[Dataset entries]
━━━━━━━━

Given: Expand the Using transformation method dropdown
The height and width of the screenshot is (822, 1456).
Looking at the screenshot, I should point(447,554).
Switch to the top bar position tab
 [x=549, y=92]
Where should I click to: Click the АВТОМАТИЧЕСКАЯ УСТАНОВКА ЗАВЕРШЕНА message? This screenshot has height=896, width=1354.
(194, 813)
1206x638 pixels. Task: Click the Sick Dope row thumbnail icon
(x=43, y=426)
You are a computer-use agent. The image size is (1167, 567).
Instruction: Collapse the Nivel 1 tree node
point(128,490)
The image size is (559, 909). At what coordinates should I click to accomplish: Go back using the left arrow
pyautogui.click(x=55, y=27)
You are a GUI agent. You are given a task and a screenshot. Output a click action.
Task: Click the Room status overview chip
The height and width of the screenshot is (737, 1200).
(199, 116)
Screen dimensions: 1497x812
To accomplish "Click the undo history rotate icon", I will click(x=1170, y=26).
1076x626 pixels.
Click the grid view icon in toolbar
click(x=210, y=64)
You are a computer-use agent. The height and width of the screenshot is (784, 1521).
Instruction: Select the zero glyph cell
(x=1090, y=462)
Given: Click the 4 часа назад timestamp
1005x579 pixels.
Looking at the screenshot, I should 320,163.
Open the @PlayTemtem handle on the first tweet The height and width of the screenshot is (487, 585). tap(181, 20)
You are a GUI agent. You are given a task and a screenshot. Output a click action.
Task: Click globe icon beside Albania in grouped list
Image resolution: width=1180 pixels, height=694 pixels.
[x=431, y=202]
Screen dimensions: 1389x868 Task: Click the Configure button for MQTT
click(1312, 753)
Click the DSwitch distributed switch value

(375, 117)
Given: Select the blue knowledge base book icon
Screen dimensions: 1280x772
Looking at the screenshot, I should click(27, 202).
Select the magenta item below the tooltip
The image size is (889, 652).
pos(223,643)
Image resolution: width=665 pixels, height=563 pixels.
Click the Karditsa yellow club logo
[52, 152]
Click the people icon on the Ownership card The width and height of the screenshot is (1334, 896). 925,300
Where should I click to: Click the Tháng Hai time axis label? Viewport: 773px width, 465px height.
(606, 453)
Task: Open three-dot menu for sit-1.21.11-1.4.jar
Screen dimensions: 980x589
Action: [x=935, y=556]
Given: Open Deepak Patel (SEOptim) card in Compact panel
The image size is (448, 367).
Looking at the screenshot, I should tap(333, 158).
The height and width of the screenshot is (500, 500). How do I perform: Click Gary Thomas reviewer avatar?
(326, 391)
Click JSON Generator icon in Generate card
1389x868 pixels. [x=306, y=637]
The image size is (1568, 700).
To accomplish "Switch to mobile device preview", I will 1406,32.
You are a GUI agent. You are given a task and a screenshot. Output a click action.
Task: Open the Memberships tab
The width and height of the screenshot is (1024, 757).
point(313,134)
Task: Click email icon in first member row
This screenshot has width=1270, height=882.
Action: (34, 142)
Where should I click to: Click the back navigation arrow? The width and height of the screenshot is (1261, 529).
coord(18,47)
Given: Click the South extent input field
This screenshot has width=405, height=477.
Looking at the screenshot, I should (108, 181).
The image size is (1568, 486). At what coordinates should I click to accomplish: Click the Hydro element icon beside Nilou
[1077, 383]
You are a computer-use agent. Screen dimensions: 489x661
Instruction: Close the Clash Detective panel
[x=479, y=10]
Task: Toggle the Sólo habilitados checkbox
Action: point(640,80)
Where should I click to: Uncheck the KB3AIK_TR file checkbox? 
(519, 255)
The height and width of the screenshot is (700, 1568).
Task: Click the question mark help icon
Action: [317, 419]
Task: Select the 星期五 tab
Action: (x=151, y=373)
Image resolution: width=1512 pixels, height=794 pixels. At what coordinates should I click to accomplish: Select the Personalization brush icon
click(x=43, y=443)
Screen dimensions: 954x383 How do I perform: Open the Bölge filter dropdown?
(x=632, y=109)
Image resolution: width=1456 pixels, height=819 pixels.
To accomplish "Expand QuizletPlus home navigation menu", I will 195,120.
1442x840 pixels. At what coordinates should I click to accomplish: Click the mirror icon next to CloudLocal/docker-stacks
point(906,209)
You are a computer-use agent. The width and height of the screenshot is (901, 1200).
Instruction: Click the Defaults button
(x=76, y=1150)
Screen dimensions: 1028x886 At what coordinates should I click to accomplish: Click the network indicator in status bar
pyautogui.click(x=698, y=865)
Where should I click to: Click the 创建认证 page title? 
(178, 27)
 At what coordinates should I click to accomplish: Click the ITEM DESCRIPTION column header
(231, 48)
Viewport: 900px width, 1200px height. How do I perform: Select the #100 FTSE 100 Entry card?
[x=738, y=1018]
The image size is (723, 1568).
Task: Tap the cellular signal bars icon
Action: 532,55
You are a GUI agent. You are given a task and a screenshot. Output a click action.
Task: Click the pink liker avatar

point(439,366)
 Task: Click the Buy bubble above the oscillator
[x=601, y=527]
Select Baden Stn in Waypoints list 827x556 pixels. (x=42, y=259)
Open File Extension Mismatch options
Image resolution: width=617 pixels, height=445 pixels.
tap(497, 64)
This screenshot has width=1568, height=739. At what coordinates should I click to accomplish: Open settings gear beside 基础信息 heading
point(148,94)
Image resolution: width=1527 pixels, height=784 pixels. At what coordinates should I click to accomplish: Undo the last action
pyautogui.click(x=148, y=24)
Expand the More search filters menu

━━━━━━━━

BRIEF ▸
Among the entries above, find every line holding "Expand" and copy it.

TASK RESPONSE ▸
Given: Expand the Using transformation method dropdown
To accomplish "Expand QuizletPlus home navigation menu", I will 195,120.
Expand the More search filters menu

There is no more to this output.